Productivity, Work Culture

Traits of an unproductive employee (5 of motivated ones)

By on February 12, 2019

In the book Jack: Straight From The Gut, the legendary Jack Welch talks about how he heavily focused on creating a high performing culture at GE. Only those employees who conformed to standards he set, were allowed to stay. The rest had to part ways with the company.

This book talks about how he did not tolerate substandard performances in the workplace. Eventually his vision and determination led GE to achieve the phenomenal success that it is known for even today.

It is highly imperative that the workplace consists of individuals who are motivated as well as engaged in their work. Considering this, if you were tasked with finding out the least productive or completely unproductive employees within your organization, how would you go about the process?

Fortunately, there are some key traits to spot which can reveal extent of productivity of an employee. Observe the unproductive individuals and you will find that they will display some or almost all of the following traits in their behaviour.

Traits of an unproductive employee:


Habitual procrastination can be easily spotted. If an employee is putting off important tasks and focusing on smaller items that add little value, it is safe to assume they are procrastinating. It is much easier to indulge in mundane activities as opposed to focusing on responsibilities that require more concentration. These individuals somehow convince themselves that they can get the important task done at a later stage and it is probably not that big a deal.

While it is okay to take a break from heavy thinking from time to time, if it happens on a regular basis, the employee’s performance is bound to suffer.

Tip: Determine if the employee needs any guidance with the important tasks. Sometimes excessive thinking too can have a crippling effect. Help them break down the task into smaller achievable milestones and make sure they get started at the earliest.

Coming up with excuses:

It is okay to fall short of a target. Companies where stretch goals are practiced, allow this. But when your employees start coming up with excuses for every time they miss a target, you need to start paying attention to them.

Identify the reasons behind the shortcoming. If help is needed, provide it in relevant ways. If anyone consistently feels they are failing to live up to their expectations, they tend to lose their moxie. These individuals always find a way to shift the blame rather than take the responsibility of getting better at their job.

Tip: Fear of failure can prevent individuals from taking on bigger responsibilities. Let them know that it is okay to try and fail rather than avoiding the challenge. Even failures serve as a lesson to succeed the next time.

Constantly complain:

Ever noticed how there is always someone who is not satisfied with the way things are progressing in the organization? These individuals are frequently found complaining about one thing or the other. Nothing is ever right according to them.

While it may affect their own performance, it is definitely going to impact everyone around these individuals. No one likes to work in a negative work environment.
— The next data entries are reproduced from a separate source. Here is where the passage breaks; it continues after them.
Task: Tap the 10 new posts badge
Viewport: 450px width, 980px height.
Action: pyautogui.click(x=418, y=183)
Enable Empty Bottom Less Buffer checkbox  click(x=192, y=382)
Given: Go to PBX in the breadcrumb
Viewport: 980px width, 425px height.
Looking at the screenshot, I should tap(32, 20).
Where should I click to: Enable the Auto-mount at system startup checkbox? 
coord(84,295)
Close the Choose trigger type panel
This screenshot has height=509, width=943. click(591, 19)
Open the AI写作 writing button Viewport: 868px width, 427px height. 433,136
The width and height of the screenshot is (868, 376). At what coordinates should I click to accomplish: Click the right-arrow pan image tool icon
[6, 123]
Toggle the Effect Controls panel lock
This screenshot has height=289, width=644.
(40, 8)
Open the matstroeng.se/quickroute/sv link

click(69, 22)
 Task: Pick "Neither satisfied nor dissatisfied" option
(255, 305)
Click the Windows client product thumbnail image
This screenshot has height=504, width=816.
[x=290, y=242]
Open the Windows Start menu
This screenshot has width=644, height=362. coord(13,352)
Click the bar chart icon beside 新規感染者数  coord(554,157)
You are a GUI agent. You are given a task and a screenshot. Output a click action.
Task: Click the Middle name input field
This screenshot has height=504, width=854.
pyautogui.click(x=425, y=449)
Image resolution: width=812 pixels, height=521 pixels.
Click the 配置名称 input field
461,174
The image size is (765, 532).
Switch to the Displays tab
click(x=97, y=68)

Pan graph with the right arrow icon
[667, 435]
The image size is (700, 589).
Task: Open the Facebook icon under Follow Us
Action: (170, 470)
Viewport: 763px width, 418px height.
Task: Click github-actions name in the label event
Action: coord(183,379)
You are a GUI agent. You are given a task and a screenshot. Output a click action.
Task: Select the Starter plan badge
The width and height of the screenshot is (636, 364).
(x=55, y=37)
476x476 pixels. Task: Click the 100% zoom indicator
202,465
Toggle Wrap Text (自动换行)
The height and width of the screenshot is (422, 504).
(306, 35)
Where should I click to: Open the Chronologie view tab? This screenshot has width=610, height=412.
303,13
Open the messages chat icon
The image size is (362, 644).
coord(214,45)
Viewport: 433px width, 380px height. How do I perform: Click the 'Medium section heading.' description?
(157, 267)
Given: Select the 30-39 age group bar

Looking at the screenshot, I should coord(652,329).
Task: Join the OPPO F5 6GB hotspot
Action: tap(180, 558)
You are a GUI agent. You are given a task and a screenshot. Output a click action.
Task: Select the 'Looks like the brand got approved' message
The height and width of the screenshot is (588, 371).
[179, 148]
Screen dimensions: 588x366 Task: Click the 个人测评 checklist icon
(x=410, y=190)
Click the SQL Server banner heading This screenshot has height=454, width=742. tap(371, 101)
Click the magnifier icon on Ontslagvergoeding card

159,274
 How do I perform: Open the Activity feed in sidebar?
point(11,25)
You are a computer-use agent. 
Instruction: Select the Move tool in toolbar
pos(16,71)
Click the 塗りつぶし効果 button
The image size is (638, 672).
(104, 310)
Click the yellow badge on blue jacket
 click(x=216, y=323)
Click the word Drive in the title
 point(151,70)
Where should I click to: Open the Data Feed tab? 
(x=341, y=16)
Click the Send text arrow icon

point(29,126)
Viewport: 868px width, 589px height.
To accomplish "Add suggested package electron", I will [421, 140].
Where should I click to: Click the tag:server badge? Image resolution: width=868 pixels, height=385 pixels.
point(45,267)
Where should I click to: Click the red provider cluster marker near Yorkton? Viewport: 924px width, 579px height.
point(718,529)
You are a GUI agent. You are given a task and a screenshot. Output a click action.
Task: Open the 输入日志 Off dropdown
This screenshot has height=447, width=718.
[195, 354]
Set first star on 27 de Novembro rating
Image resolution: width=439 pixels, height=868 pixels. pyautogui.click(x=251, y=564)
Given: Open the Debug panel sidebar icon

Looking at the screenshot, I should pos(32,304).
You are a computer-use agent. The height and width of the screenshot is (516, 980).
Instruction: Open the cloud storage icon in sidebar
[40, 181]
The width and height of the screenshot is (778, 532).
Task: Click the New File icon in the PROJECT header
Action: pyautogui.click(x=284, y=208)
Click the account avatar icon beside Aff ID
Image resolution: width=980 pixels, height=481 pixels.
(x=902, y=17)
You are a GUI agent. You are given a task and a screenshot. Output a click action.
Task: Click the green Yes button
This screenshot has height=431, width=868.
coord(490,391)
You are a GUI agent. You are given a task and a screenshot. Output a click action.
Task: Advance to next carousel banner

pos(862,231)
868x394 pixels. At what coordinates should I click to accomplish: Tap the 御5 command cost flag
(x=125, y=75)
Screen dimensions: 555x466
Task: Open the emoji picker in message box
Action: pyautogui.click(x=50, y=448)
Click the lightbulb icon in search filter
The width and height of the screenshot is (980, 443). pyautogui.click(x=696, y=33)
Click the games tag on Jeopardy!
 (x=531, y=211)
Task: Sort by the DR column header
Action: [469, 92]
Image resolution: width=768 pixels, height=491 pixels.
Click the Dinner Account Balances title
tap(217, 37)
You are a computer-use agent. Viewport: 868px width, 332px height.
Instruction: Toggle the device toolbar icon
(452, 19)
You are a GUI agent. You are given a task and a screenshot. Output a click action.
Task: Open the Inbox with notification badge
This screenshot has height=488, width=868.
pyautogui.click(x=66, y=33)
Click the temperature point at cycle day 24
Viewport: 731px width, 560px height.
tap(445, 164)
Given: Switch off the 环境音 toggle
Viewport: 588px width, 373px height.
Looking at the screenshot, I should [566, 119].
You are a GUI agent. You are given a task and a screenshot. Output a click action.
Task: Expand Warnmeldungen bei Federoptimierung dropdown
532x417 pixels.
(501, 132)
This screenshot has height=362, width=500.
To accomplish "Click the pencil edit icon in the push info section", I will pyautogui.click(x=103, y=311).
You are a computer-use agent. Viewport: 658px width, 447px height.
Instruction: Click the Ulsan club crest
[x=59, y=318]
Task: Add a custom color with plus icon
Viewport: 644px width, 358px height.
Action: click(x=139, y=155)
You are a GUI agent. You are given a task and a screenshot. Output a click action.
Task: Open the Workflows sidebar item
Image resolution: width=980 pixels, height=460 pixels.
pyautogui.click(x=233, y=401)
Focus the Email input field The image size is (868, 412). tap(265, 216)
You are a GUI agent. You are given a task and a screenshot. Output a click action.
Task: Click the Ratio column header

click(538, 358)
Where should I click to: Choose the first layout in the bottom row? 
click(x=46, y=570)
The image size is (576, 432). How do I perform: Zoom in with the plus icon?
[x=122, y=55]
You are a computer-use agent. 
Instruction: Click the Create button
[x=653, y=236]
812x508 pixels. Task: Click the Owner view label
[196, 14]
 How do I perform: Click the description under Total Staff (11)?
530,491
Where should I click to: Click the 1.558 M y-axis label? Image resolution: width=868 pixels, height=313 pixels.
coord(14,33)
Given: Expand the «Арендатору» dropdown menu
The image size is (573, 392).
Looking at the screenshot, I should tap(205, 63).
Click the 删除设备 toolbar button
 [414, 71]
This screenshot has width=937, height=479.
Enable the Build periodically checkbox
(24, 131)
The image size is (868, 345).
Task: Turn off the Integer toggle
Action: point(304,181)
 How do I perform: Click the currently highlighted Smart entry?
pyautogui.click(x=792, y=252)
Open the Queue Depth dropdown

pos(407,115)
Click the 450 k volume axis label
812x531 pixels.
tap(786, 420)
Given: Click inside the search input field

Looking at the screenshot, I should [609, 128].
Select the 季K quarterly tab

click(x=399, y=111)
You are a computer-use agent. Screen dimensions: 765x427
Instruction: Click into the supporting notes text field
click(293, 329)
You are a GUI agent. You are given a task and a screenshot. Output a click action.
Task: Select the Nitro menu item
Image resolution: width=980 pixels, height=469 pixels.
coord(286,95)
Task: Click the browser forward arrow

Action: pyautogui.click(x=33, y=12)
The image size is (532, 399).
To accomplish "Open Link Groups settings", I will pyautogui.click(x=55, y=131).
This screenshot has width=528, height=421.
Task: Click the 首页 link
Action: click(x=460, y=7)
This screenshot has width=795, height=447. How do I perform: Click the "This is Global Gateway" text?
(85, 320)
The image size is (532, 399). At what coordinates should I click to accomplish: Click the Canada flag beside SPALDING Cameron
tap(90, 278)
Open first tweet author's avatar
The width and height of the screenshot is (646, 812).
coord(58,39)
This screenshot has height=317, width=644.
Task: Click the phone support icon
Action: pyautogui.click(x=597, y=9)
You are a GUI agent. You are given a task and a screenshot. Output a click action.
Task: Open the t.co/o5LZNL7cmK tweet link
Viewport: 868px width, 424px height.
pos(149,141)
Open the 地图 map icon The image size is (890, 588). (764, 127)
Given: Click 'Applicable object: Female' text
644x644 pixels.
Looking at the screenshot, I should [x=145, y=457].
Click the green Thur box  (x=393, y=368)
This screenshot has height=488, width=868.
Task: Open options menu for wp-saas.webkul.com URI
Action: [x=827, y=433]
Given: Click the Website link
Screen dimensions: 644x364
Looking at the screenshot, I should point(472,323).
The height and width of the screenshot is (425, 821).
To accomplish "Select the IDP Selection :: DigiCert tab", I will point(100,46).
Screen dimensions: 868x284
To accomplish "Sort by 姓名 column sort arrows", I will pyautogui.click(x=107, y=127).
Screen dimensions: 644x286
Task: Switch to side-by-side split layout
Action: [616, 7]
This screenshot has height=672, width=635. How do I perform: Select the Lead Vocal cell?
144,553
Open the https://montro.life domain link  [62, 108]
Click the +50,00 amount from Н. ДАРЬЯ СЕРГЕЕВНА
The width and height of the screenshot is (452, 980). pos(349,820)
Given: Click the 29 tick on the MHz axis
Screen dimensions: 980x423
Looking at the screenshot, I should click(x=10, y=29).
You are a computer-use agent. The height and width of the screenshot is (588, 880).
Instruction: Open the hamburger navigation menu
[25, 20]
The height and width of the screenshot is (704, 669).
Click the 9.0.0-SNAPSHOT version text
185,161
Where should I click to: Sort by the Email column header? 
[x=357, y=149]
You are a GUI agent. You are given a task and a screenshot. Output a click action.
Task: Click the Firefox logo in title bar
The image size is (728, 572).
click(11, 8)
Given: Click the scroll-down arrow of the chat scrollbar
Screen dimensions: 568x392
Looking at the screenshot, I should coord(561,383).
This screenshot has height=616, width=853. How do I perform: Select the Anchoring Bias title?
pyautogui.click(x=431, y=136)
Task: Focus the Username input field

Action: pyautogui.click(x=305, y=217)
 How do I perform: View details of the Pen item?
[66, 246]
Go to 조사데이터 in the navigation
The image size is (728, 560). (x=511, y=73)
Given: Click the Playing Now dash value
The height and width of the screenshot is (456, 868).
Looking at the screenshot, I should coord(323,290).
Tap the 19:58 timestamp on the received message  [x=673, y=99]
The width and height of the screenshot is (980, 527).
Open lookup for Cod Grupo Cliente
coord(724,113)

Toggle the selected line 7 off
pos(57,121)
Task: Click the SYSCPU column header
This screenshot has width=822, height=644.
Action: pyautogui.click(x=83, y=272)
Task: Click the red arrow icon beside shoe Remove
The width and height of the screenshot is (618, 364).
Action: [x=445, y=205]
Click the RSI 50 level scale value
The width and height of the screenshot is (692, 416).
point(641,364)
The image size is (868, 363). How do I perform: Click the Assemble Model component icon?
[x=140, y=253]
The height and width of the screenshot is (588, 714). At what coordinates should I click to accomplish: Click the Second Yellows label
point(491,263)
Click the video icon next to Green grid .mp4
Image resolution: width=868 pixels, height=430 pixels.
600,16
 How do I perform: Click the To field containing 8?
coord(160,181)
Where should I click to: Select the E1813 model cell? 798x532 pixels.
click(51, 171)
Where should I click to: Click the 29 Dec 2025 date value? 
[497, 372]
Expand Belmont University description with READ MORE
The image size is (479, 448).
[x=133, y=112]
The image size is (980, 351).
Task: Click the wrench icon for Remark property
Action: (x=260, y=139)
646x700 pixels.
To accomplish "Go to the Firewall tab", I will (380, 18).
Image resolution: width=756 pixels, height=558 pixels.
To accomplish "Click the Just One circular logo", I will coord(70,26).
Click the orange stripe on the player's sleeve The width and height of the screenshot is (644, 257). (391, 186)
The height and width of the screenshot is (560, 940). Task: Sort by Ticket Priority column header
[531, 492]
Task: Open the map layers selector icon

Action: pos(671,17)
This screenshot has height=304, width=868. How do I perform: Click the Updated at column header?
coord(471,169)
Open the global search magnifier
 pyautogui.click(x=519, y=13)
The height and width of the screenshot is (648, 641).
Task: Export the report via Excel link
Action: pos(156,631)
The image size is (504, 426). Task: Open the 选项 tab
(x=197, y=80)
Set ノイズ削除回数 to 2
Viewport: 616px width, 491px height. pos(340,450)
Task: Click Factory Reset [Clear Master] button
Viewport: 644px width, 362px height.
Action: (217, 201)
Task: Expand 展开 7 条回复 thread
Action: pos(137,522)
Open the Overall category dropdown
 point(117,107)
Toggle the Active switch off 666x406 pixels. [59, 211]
Tip: Speak with these people and try to find out the cause behind their dissension. If they are behaving in this way due to certain unresolved grievances, then those need to be addressed immediately.

Do not take initiative:

Some individuals never take any initiative even when their teams need it the most. They want to be spoon-fed at all times. They will however manage to fulfil their obligations by getting the bare minimum done most of the times. After a point of time, you do not expect much out of them anyways. These individuals are content sitting on the fence rather than being involved and getting their hands dirty whenever required.

Tip: Create a workplace where employees are rewarded and recognized for coming up with creative or innovative alternatives to common problems. Encourage employees to give their best and in return acknowledge their efforts publicly. While it motivates them, others also see it as an opportunity to prove their own mettle.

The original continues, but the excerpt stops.